Two teams of researchers have published papers [1, 2] in the journal Nature detailing how they were able to create unprecedented quantum simulators consisting of over 50 qubits. The University of Maryland team and National Institute of Standards and Technology team -- the two teams behind one of the two new papers -- were able to create a quantum simulator with 53 qubits. Motherboard reports: Quantum simulators are a special type of quantum computer that uses qubits to simulate complex interactions between particles. Qubits are the informational medium of quantum computers, analogous to a bit in an ordinary computer. Yet rather than existing as a 1 or 0, as is the case in a conventional bit, a qubit can exist in some superposition of both of these states at the same time. For the Maryland experiment, each of the qubits was a laser cooled ytterbium ion. Each ion had the same electrical charge, so they repelled one another when placed in close proximity. The system created by Monroe and his colleagues used an electric field to force the repelled ions into neat rows. At this point, lasers are used to manipulate all the ytterbium qubits into the same initial state. Then another set of lasers is used to manipulate the qubits so that they act like atomic magnets, where each ion has a north and south pole. The qubits either orient themselves with their neighboring ions to form a ferromagnet, where their magnetic fields are aligned, or at random. By changing the strength of the laser beams that are manipulating the qubits, the researchers are able to program them to a desired state (in terms of magnetic alignment).

According to Zhexuan Gong, a physicist at the University of Maryland, the 53 qubits can be used to simulate over a quadrillion different magnetic configurations of the qubits, a number that doubles with each additional qubit added to the array. As these types of quantum simulators keep adding more qubits into the mix, they will be able to simulate ever more complex atomic interactions that are far beyond the capabilities of conventional supercomputers and usher in a new era of physics research. Another team from Harvard and Maryland also released a paper today in which it demonstrated a quantum simulator using 51 qubits.

Scott Aaronson's take

[JoshuaZ]

Scott Aaronson, a prominent quantum computing expert made comments about some very similar work that is relevant https://www.scottaaronson.com/blog/?p=3512. The short summary is that we should expect people to continue to push up how many qubits can be practically simulatable. But that sort of improvement through clever tricks and the like doesn't really do much to address the more interesting issue of quantum supremacy https://en.wikipedia.org/wiki/Quantum_supremacy, whether there are problems that a quantum computer can solve that a classical computer practically cannot. Note that the "practically" in the previous sentence is really important. Everything a quantum computer can do a classical computer can do with exponential slow down; standard conjectures essentially amount to saying that a classical computer cannot do any better than that.

Re:RSA

The sources that claim 4k or 10k for a 2048k key are misinformed themselves or don't know how quantum computing (theory) works.

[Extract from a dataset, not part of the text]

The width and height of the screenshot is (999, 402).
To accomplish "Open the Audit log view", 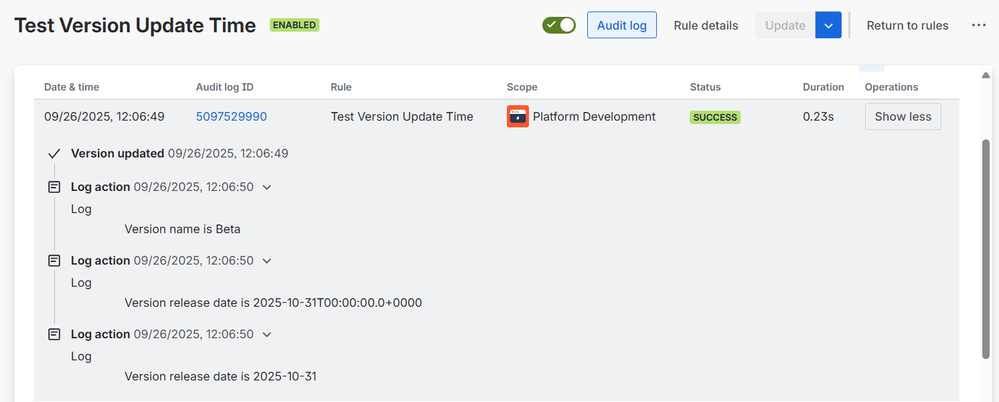I will pos(621,25).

You're more than welcome to point out the specific thing they get wrong, as there are plenty of detailed accounts of how many qubits are needed for Shor's algorithm, e.g. here's a paper discussing the trade-off of space vs. speed scaling. Much like classical digital circuitry, you need some scratch space to store intermediate values, and more space lets you use fewer operations for quicker results, or less space requires more operations.

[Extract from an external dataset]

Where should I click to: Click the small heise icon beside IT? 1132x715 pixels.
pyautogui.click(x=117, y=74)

Even the naive implementation of Shor's algorithm for n bit number requires 2n qubits, and takes special efforts to make that work with a minimum n+1 qubits by reusing a qubit n times (greatly increasing the time the whole system needs to hold together).

Re: How many nanoseconds did the qubits last?

How is it circular? This is no different than saying, "A hydraulic computer is not modeling water flow without water, but is an analog computer using water to model other things."

GGP said this uses no actual quantum states. GP says that is flat out wrong: This computer uses qubits, but is not a general purpose quantum computer. It is the same difference as between a general purpose cpu and a fixed logic circuit that does one thing, but still uses bits.

If that seems circular, then it is because your reading comprehension has been impaired by your preoccupied with where people stick their genitalia.